The first-time homebuyer credit is either a tax credit or loan for individuals or married couples who have purchased a home between April 2008 and May 2010. The credit is 10 percent of the purchase price, not exceeding $8,000. Homebuyers may be eligible for the credit even if they don't qualify for a mortgage and use owner financing.
First-Time Homebuyer Credit
According to the IRS, a buyer qualifies for the first-time homebuyer credit if he has a seller financing arrangement, such as a contract for deed, an installment land sale contract or a long-term land contract. Even if the seller keeps the title to the property, the buyer can claim the credit if he obtains "the benefits and burdens" of ownership. The benefits and burdens include several factors, such as the right of possession, the right to obtain the property title upon full payment of the purchase price, the right to maintain the property and make improvements to it, the obligation to pay property taxes and to purchase homeowners' insurance, and the risk of loss. Property purchased from a close relative, such as spouse, child, grandchild, parent or grandparent, does not qualify for the credit.

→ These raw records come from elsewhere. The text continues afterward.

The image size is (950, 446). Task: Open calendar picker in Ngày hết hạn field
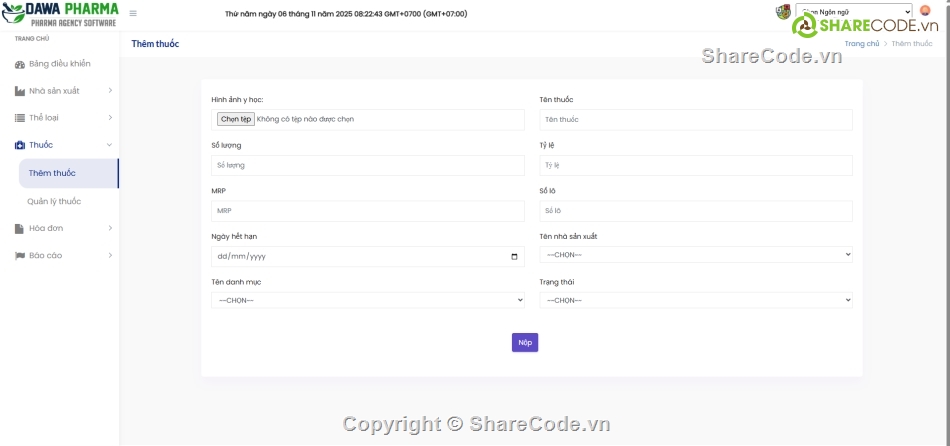[514, 257]
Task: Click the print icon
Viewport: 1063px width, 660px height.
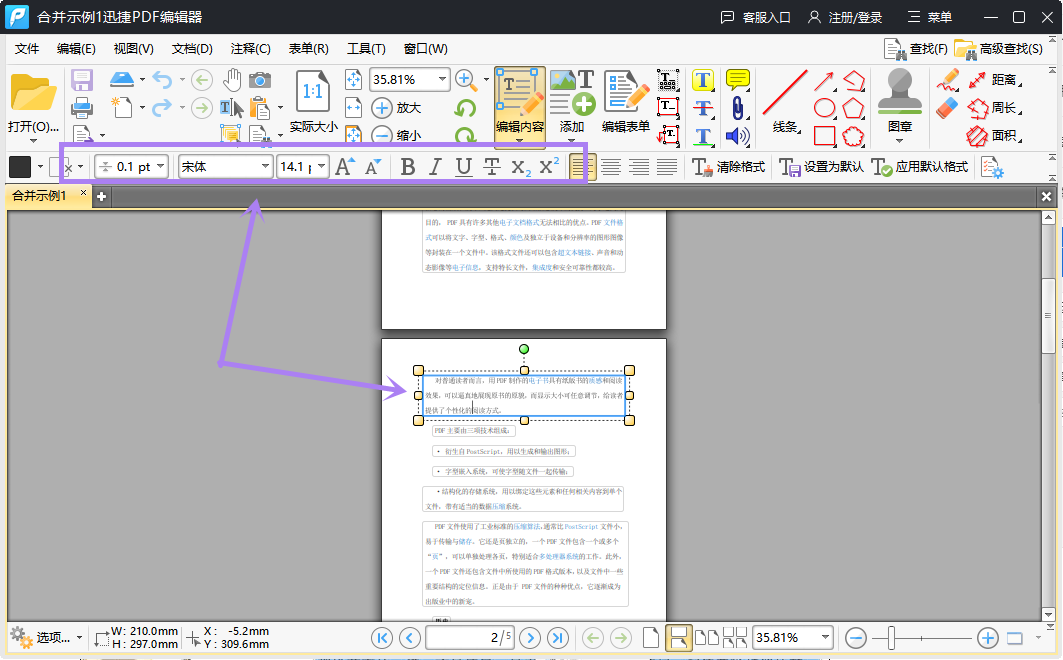Action: click(82, 107)
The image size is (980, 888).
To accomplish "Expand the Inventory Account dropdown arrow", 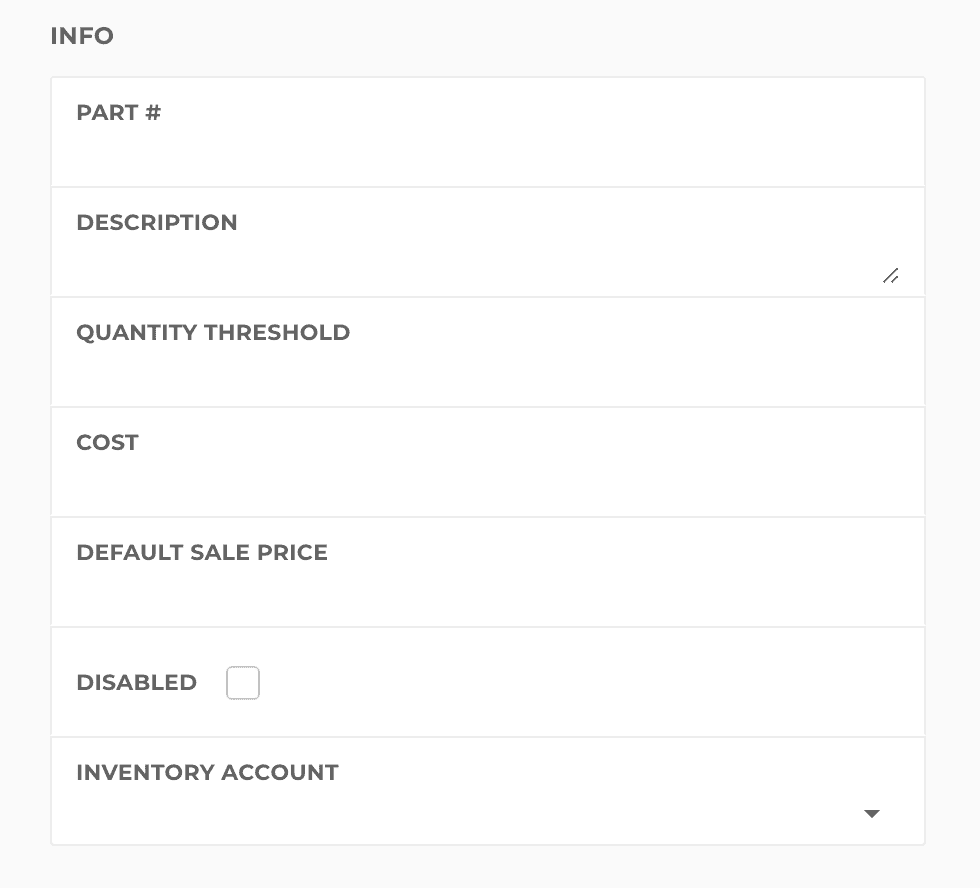I will 871,814.
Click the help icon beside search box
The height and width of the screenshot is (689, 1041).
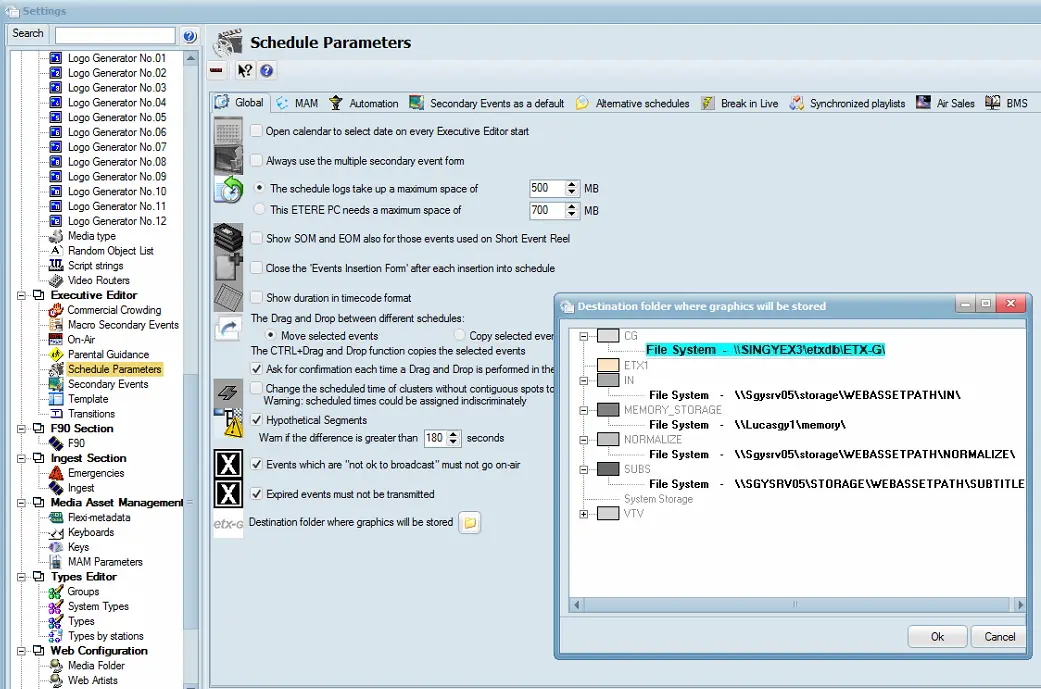tap(190, 35)
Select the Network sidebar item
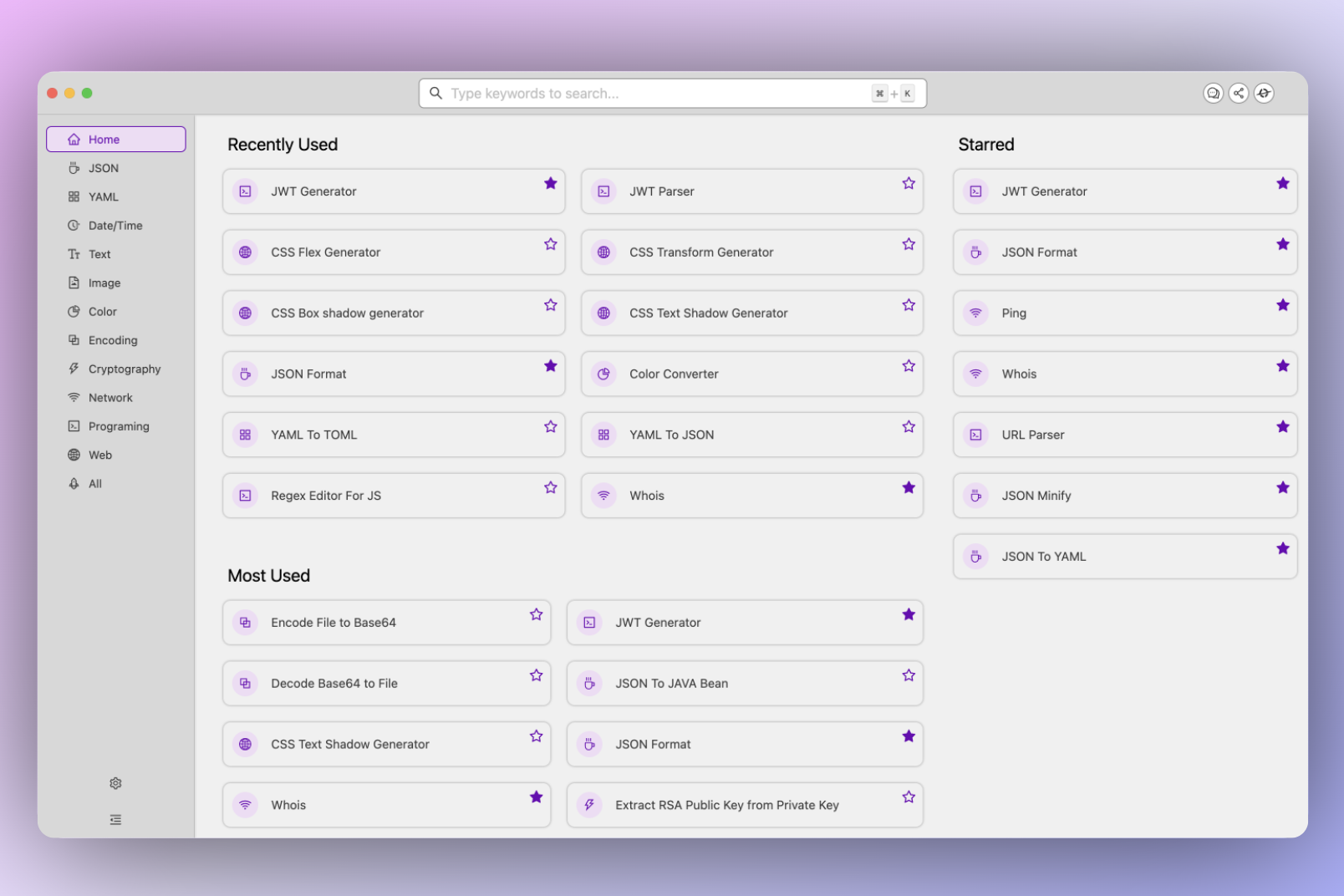The height and width of the screenshot is (896, 1344). pyautogui.click(x=110, y=398)
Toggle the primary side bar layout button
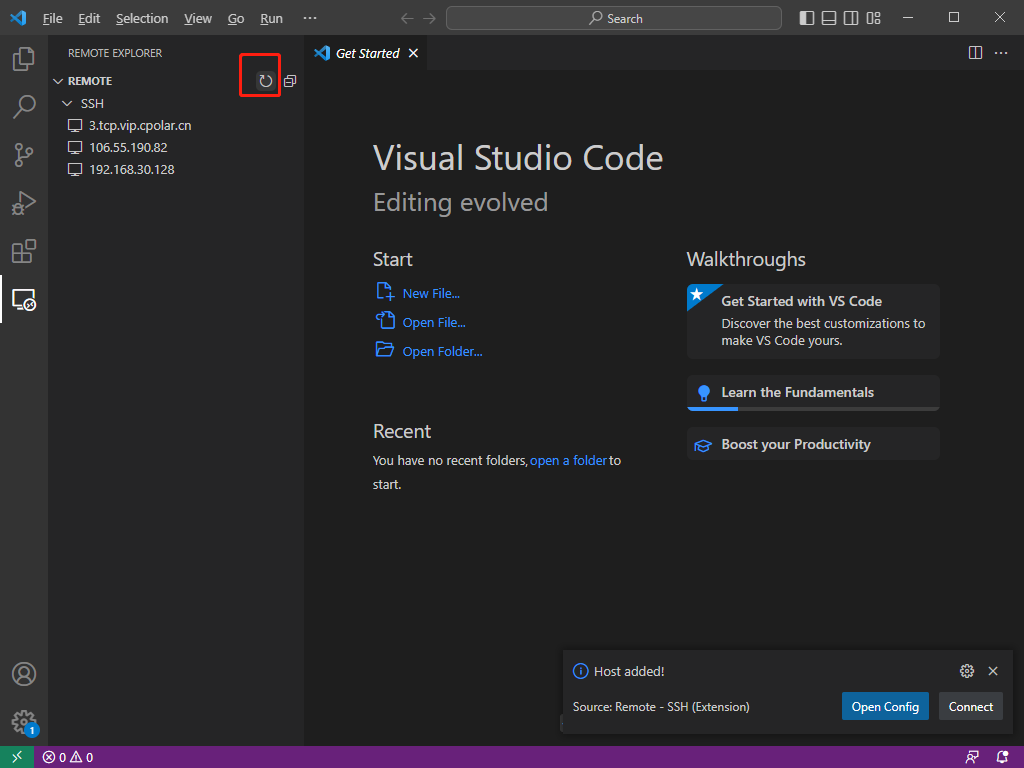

To qualify for the first-time homebuyer credit, an individual must not have owned a principal residence within three years prior to the date of purchase. However, under a special rule, buyers who purchase a replacement home after Nov. 6, 2009, can claim the credit if they owned and used the previous residence for at least five consecutive years of the eight-year period that ends on the day they purchase the replacement home. Homebuyers must use the property as a primary residence. Vacation homes and rental properties do not qualify. A travel trailer qualifies, as long as it's affixed to land.
Claiming the Credit
To claim the credit, a homeowner should file IRS Form 5405, First-Time Homebuyer Credit along with his return. If a taxpayer has already filed a return without claiming the credit, he can amend the return by filing Form 1040X along with Form 5405. He should submit the required supporting documentation as stated in the instructions to these forms. The processing time for amended returns can be eight to 16 weeks. The IRS may contact the homeowner within this time frame.